On the twenty-eighth day, Bhimasena told Krishna, "My dear Krishna, I must frankly admit that I cannot conquer Jarasandha." Lord Krishna, however, knew the mystery of the birth of Jarasandha. Jarasandha was born in two different parts from two different mothers. When his father saw that the baby was useless, he threw the two parts in the forest, where they were later found by a black-hearted witch named Jara. She managed to join the two parts of the body of the baby from top to bottom. Knowing this, Lord Krishna, therefore, also knew how to kill him. He gave hints to Bhimasena that since Jarasandha was brought to life by the joining of the two parts of his body, he could be killed by the separation of these two parts. Thus Lord Krishna transferred His power into the body of Bhimasena and informed him of the device by which Jarasandha could be killed. Lord Krishna immediately picked up a twig from a tree and, taking it in His hand, bifurcated it. In this way He hinted to Bhimasena how Jarasandha could be killed. Lord Krishna, the Supreme Personality of Godhead, is omnipotent, and if he wants to kill someone, no one can save that person. Similarly, if He wants to save someone, no one can kill him.
Informed by the hints of Lord Krishna, Bhimasena immediately took hold of Jarasandha's legs and threw him to the ground. When Jarasandha fell to the ground, Bhimasena immediately pressed one of Jarasandha's legs to the ground and took hold of the other leg with his two hands. Catching Jarasandha in this way, he tore his body in two, from the anus up to the head. As an elephant breaks the branches of a tree in two, so Bhimasena separated the body of Jarasandha. The citizens of Magadha who were standing nearby saw that the body of Jarasandha was now divided into two halves, so that each half had one leg, one thigh, one testicle, one breast, half a backbone, half a chest, one collarbone, one arm, one eye, one ear and half a face.

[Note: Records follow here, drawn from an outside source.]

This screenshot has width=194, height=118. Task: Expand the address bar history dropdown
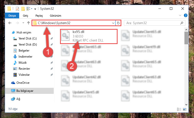tap(113, 23)
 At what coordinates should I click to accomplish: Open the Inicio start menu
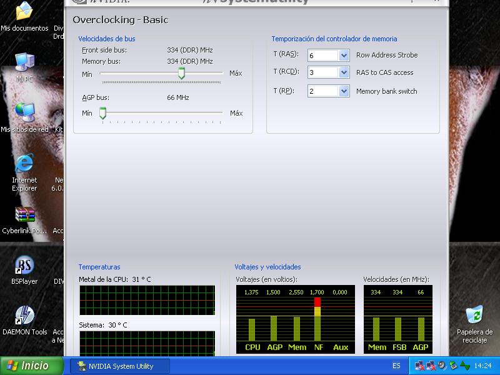[x=31, y=366]
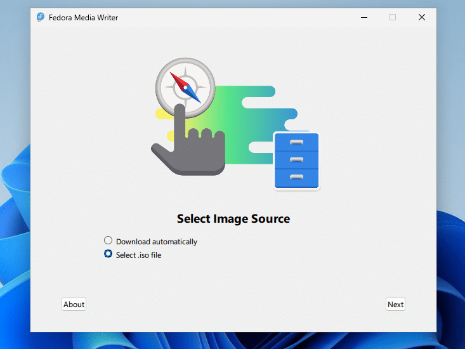Screen dimensions: 465x349
Task: Click the yellow stripe behind the hand
Action: (163, 114)
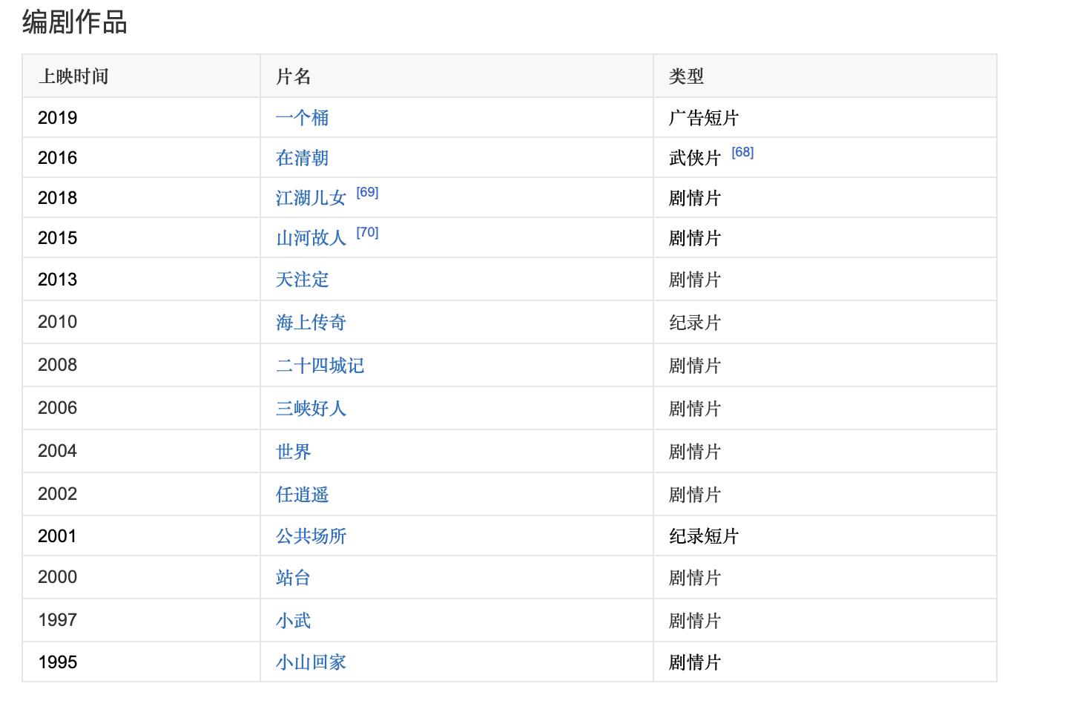The image size is (1068, 712).
Task: Click the 类型 column header
Action: (x=686, y=76)
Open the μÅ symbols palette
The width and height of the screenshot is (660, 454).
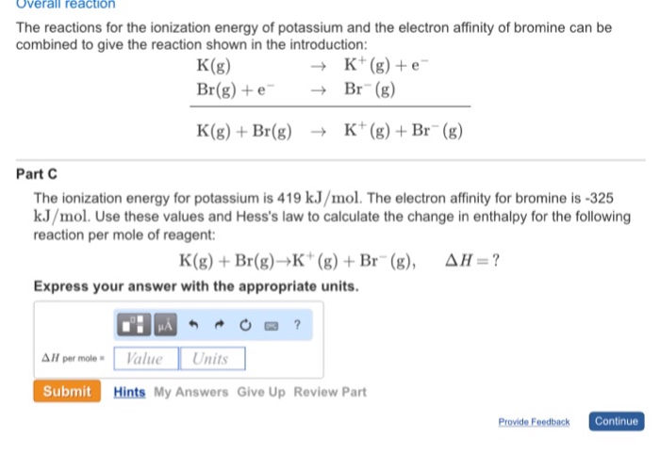click(164, 326)
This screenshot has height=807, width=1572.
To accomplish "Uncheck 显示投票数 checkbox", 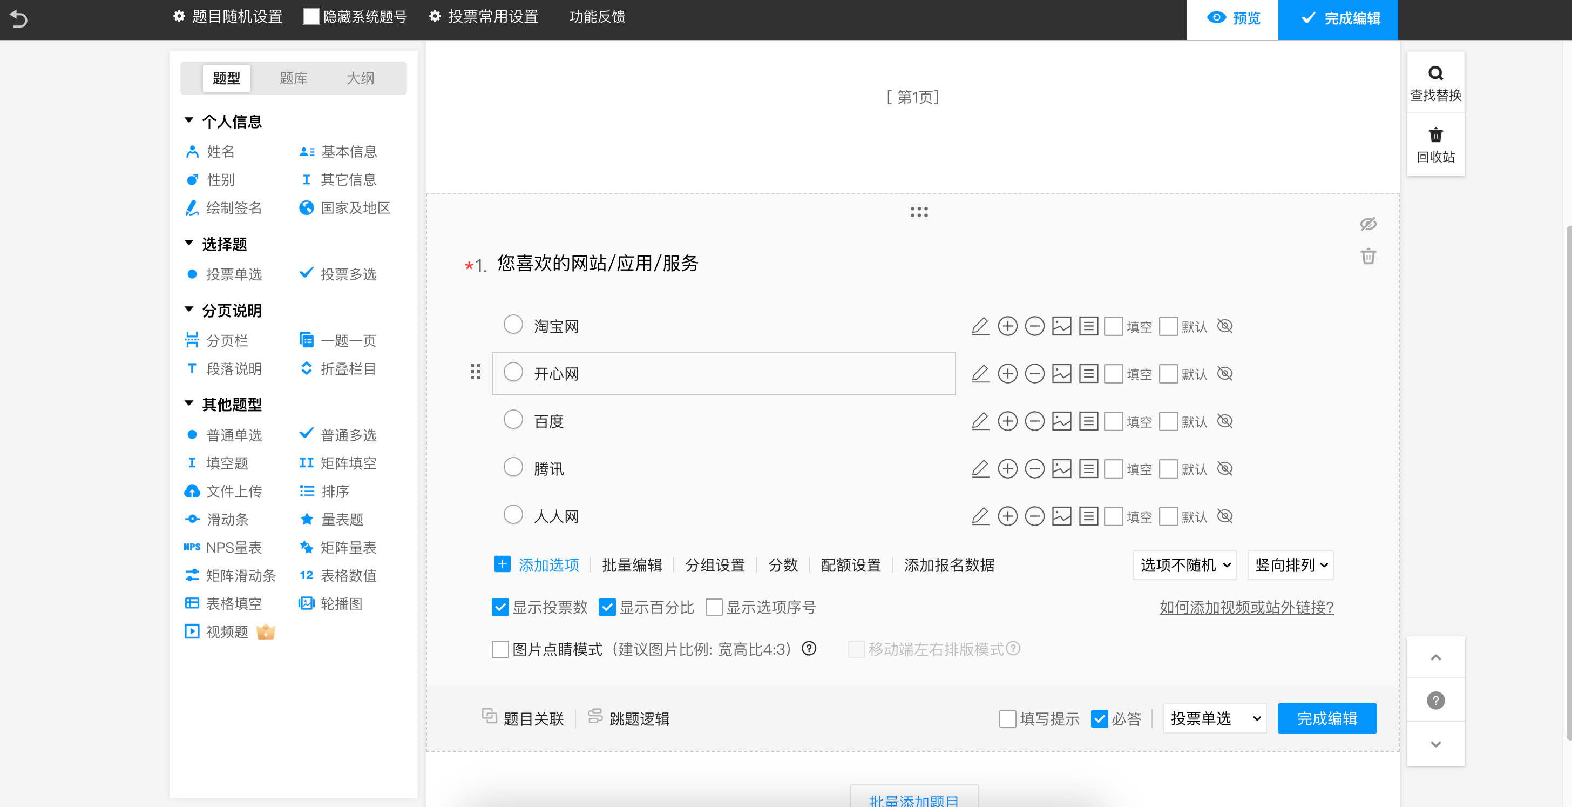I will pyautogui.click(x=500, y=607).
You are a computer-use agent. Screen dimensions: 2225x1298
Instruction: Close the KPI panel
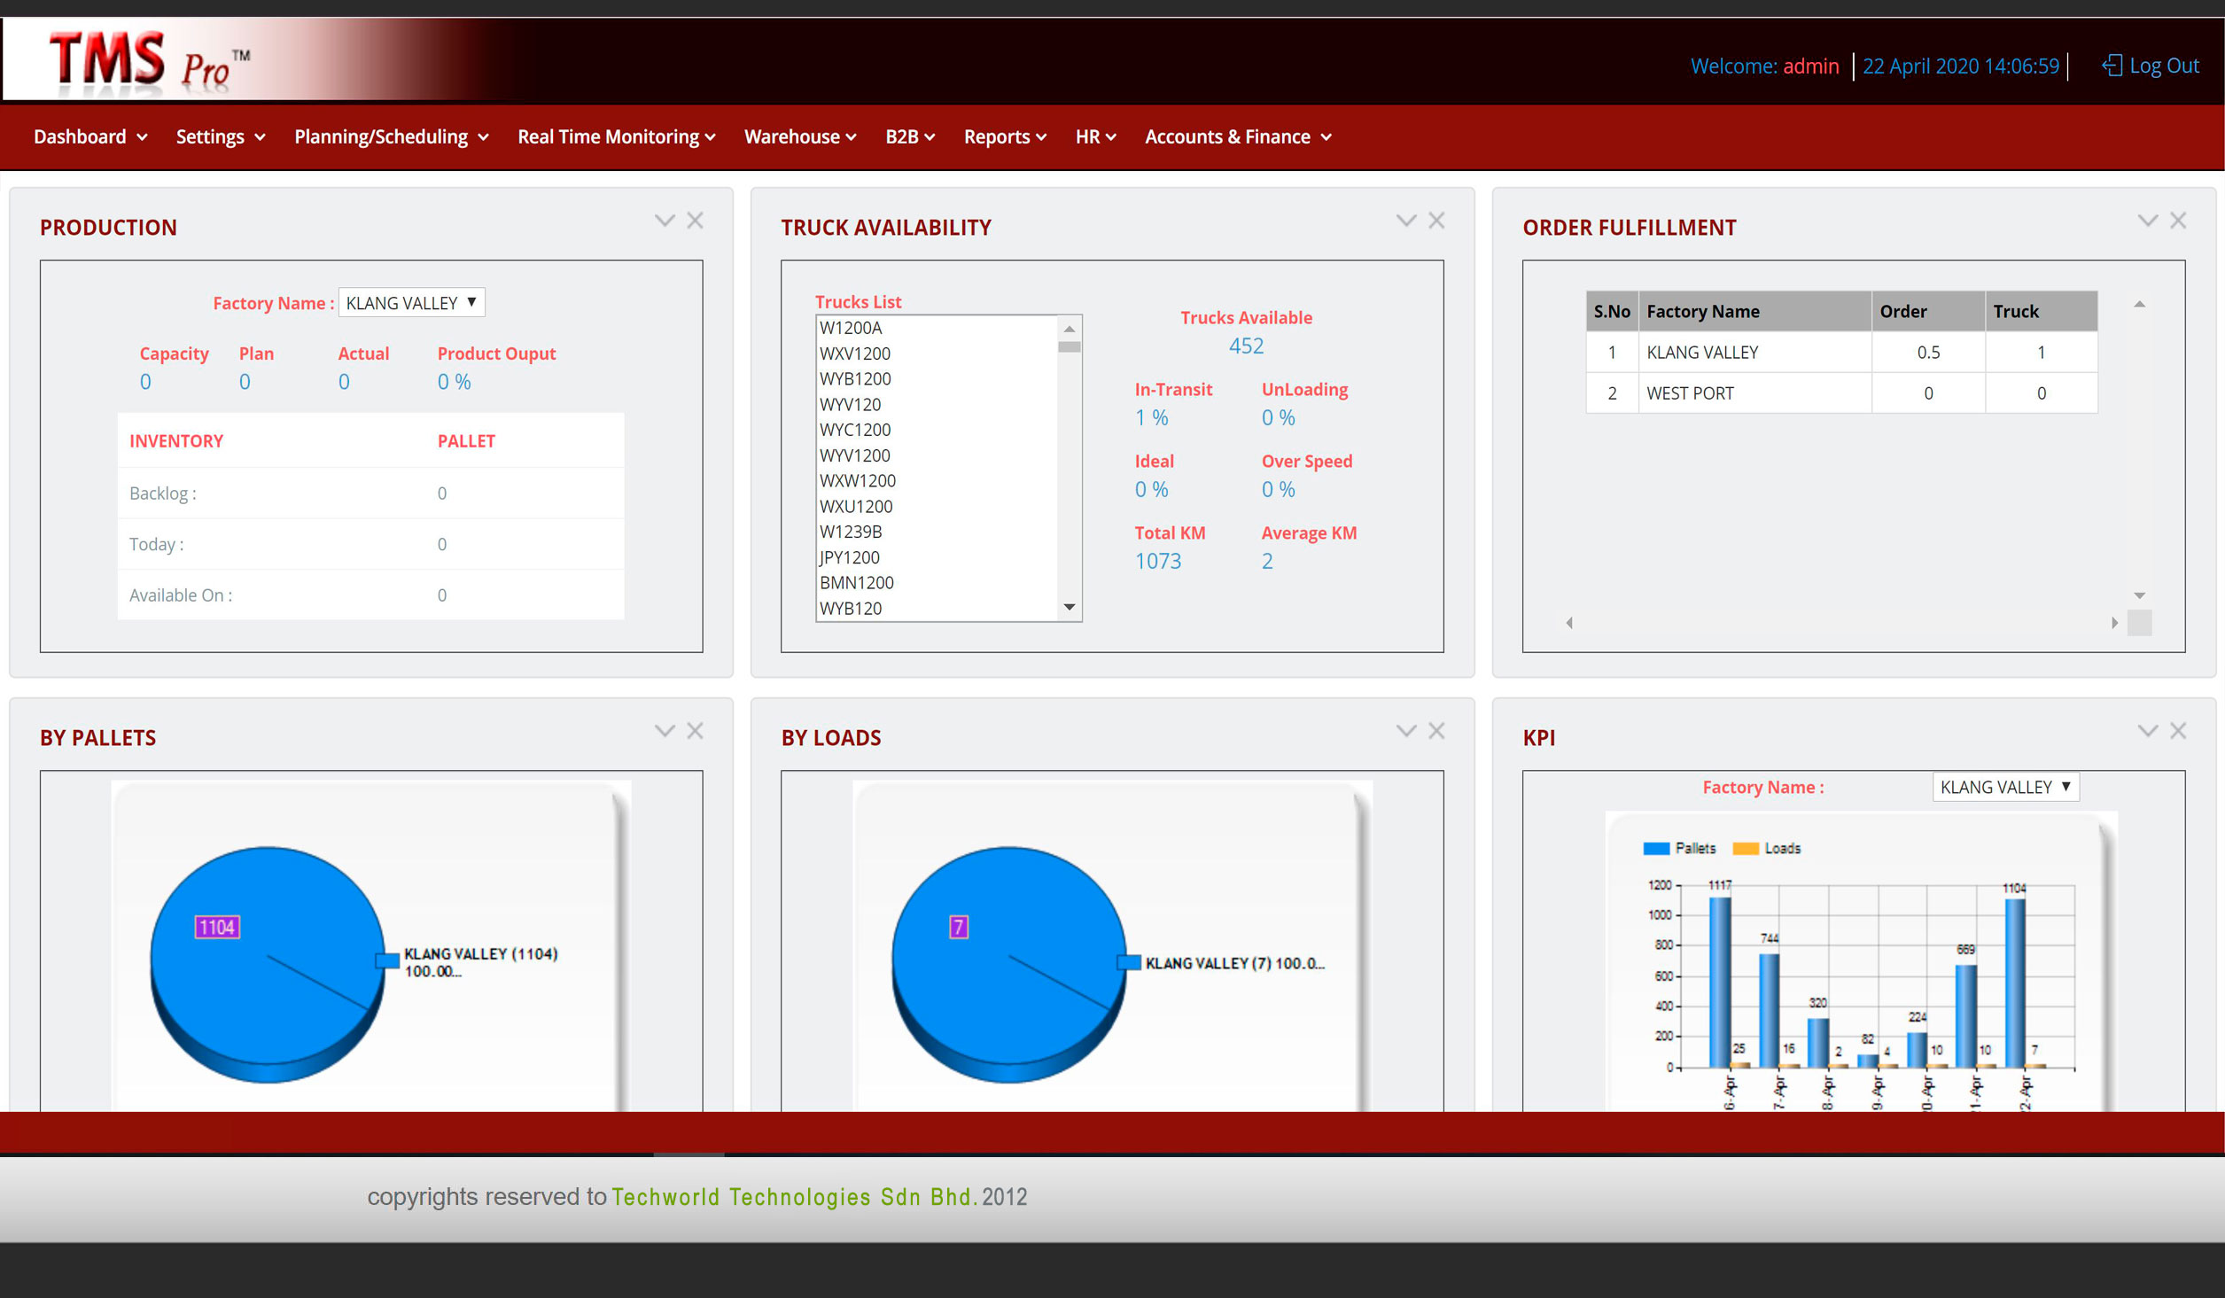(2178, 731)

As soon as the news of Jarasandha's death was announced, all the citizens of Magadha began to cry, "Alas, alas," while Lord Krishna and Arjuna embraced Bhimasena to congratulate him. Although Jarasandha was killed, neither Krishna nor the two Pandava brothers made a claim to the throne. Their purpose in killing Jarasandha was to stop him from creating a disturbance against the proper discharge of world peace. A demon always creates disturbances, whereas a godly person always tries to keep peace in the world. The mission of Lord Krishna is to give protection to the righteous persons and to kill the demons who disturb a peaceful situation. Therefore Lord Krishna immediately called for the son of Jarasandha, whose name was Sahadeva, and with due ritualistic ceremonies He asked him to occupy the seat of his father and reign over the kingdom peacefully. Lord Krishna is the master of the whole cosmic creation, and He wants everyone to live peacefully and execute Krishna consciousness. After installing Sahadeva on the throne, He released all the kings and princes who had been imprisoned unnecessarily by Jarasandha.